[INSTRUCTIONS TO FOLLOW]
A line below contains "Open the 'Настройки'", and a later one contains "Task: Click line number 5 in the gutter". Repeat both, with every line between them, exactly.

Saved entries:

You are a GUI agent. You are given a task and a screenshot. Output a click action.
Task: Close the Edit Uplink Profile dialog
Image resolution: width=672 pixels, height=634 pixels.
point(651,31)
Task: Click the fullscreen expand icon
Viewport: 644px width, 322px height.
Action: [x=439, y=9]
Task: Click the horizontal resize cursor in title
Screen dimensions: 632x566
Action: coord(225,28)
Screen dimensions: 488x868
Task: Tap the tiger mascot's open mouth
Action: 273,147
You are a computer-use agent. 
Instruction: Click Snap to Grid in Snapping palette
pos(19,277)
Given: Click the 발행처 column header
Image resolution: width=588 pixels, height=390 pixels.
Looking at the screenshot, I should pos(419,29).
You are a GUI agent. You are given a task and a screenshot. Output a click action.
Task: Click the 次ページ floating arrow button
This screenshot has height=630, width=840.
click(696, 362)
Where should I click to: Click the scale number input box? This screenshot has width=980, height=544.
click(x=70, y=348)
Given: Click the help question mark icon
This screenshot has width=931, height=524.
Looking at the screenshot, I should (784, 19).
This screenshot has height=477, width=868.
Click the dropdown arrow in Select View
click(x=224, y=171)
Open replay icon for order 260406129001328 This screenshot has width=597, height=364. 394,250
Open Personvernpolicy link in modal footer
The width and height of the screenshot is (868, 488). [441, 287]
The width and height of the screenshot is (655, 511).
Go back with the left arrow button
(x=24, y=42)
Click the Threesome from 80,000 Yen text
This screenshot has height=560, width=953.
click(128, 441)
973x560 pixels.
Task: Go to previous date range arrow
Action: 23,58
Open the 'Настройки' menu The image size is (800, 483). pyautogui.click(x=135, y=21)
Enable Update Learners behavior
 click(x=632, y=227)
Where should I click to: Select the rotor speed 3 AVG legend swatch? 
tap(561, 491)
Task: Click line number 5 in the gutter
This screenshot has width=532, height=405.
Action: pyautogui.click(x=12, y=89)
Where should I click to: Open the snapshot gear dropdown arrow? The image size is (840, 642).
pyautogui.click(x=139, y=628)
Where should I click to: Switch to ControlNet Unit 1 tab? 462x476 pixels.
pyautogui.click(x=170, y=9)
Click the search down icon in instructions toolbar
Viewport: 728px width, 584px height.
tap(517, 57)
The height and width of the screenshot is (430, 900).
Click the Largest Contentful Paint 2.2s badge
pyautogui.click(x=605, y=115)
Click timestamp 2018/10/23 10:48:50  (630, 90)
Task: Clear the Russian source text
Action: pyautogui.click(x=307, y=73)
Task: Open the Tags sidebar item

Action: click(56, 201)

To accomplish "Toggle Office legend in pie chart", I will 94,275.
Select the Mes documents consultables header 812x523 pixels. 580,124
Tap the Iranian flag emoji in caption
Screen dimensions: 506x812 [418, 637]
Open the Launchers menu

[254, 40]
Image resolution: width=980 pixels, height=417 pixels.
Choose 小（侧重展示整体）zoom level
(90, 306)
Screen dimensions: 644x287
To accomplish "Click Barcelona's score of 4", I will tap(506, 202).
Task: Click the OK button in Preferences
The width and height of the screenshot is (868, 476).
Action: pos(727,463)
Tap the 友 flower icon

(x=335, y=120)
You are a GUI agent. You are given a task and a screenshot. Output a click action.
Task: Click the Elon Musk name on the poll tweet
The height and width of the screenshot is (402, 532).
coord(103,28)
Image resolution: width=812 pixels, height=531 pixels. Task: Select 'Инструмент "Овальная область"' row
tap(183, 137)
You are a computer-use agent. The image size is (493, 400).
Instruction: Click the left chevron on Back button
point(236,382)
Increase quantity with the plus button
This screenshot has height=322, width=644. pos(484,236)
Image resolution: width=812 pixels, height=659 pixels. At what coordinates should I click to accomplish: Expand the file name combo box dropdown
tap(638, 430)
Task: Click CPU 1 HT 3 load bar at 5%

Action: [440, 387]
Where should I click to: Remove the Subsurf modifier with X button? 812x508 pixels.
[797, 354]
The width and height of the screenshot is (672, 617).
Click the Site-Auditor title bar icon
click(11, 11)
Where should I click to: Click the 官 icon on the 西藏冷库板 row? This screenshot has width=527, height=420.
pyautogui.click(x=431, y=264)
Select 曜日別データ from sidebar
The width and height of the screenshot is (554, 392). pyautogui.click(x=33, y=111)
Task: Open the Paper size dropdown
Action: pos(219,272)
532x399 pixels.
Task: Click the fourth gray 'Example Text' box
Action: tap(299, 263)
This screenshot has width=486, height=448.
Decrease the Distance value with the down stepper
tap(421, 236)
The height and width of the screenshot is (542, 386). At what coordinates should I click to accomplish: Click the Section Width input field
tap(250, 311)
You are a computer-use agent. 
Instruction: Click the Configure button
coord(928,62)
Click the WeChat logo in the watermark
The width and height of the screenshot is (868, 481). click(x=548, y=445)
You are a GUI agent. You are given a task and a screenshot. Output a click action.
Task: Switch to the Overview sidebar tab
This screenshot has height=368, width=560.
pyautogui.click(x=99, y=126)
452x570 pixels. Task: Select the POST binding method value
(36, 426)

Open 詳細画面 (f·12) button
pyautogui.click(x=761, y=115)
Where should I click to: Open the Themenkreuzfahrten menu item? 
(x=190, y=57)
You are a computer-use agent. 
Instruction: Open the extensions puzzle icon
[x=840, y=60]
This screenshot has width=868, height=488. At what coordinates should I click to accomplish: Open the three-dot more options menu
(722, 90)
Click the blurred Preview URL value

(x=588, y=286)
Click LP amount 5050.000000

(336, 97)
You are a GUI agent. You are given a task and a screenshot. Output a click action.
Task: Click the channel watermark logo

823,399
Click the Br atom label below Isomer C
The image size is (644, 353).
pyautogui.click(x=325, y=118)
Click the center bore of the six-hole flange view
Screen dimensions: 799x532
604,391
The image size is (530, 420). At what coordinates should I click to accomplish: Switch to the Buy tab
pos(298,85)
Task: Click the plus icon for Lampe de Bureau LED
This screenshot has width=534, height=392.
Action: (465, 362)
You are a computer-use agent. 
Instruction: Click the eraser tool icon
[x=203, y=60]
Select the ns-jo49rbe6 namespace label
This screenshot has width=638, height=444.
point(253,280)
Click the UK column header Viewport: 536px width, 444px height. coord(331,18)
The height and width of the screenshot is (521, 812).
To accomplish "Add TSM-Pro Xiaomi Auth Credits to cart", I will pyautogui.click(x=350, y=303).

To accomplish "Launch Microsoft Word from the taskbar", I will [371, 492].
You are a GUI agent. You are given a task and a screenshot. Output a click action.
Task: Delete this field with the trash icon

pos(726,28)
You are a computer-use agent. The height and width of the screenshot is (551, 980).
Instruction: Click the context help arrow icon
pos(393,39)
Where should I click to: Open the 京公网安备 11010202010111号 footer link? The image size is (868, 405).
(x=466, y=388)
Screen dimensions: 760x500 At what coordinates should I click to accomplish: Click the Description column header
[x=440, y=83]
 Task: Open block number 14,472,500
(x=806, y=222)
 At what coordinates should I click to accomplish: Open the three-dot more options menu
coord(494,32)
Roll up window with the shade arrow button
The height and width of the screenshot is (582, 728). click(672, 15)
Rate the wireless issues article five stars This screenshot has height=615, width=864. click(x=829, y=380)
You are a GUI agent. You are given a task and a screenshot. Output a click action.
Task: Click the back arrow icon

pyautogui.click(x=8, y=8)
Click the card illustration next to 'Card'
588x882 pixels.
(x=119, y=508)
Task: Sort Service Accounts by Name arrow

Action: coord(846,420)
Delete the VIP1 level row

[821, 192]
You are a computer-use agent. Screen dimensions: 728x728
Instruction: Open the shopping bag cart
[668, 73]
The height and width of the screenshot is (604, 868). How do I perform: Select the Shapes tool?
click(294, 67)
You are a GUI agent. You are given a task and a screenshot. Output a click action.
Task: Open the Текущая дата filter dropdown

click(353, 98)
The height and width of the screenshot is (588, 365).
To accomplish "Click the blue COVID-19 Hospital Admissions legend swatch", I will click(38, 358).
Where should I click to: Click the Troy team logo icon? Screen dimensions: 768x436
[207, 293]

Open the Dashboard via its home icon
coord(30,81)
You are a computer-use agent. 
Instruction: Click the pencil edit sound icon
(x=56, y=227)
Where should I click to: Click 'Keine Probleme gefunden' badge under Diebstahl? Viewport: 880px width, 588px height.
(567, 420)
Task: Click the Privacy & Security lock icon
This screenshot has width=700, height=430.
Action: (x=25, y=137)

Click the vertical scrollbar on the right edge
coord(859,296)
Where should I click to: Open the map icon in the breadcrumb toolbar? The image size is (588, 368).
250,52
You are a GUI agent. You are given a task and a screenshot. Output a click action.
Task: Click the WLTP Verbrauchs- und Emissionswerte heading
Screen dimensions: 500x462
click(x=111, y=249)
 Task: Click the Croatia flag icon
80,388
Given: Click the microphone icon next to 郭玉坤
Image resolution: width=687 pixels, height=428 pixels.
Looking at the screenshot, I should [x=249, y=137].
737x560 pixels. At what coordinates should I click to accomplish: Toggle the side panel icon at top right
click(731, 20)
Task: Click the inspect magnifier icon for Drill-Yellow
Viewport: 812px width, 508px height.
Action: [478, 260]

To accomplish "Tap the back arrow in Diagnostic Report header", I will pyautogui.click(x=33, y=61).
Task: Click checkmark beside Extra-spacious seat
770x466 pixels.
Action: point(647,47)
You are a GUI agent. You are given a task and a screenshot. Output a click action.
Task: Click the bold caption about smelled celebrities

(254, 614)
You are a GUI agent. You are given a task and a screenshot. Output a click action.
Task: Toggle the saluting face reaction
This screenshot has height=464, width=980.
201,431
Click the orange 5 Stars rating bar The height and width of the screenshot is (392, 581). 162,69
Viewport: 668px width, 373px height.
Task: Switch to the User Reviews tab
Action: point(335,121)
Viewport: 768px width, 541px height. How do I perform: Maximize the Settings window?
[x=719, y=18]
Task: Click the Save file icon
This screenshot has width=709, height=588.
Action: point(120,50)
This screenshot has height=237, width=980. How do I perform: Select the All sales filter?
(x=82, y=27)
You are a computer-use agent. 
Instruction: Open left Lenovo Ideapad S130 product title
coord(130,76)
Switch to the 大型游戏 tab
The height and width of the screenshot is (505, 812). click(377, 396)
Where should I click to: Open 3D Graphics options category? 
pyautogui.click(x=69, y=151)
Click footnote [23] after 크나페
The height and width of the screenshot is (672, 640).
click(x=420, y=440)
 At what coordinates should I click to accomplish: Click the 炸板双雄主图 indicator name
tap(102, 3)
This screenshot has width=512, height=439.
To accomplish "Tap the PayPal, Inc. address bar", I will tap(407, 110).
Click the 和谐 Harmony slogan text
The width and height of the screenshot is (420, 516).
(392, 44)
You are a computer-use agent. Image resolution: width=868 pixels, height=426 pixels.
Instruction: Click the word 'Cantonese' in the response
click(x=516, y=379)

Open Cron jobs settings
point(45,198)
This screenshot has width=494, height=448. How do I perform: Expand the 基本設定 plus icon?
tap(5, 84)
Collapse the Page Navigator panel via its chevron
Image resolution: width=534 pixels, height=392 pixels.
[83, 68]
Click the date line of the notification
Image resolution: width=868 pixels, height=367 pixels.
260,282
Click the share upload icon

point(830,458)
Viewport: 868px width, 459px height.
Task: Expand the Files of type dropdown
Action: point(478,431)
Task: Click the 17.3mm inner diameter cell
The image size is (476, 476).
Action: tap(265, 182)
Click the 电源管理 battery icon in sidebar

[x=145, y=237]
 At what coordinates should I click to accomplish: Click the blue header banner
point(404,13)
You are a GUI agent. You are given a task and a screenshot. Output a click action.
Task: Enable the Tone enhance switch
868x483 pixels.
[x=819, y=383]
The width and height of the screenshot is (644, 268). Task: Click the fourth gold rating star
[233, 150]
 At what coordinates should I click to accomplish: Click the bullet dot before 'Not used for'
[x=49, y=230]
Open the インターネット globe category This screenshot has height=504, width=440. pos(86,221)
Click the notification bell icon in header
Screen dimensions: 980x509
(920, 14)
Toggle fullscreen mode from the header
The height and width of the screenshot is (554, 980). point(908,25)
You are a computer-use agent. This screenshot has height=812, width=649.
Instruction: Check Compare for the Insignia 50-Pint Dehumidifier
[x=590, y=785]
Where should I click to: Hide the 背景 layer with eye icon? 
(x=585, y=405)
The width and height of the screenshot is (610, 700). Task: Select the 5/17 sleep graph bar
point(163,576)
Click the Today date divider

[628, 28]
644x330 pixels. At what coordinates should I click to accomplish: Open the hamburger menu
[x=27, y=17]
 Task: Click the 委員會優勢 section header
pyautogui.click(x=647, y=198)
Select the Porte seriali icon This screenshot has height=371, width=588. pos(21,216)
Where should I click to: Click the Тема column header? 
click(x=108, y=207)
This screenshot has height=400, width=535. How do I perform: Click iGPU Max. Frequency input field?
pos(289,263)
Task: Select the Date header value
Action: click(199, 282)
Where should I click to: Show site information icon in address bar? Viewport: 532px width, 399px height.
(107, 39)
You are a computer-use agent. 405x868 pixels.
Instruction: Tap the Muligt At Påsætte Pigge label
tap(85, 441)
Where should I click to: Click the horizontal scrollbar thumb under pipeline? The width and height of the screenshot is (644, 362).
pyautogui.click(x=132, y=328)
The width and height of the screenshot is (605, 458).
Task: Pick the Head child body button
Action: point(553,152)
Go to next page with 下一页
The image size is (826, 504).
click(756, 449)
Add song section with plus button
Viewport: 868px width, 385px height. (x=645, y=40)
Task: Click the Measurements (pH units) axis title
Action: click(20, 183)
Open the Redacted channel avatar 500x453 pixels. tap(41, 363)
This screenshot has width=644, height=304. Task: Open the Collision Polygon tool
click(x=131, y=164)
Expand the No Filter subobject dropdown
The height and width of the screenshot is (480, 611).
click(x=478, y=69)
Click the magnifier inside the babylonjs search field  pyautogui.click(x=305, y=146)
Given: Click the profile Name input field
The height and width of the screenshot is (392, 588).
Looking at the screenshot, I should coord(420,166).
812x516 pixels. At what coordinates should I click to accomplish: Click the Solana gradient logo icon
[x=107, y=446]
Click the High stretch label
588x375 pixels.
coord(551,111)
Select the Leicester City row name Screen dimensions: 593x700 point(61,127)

[SOLVED PROBLEM]
Open the 'Настройки' menu The image size is (800, 483). pyautogui.click(x=135, y=21)
Enable Update Learners behavior
 click(x=632, y=227)
Where should I click to: Select the rotor speed 3 AVG legend swatch? 
tap(561, 491)
Task: Click line number 5 in the gutter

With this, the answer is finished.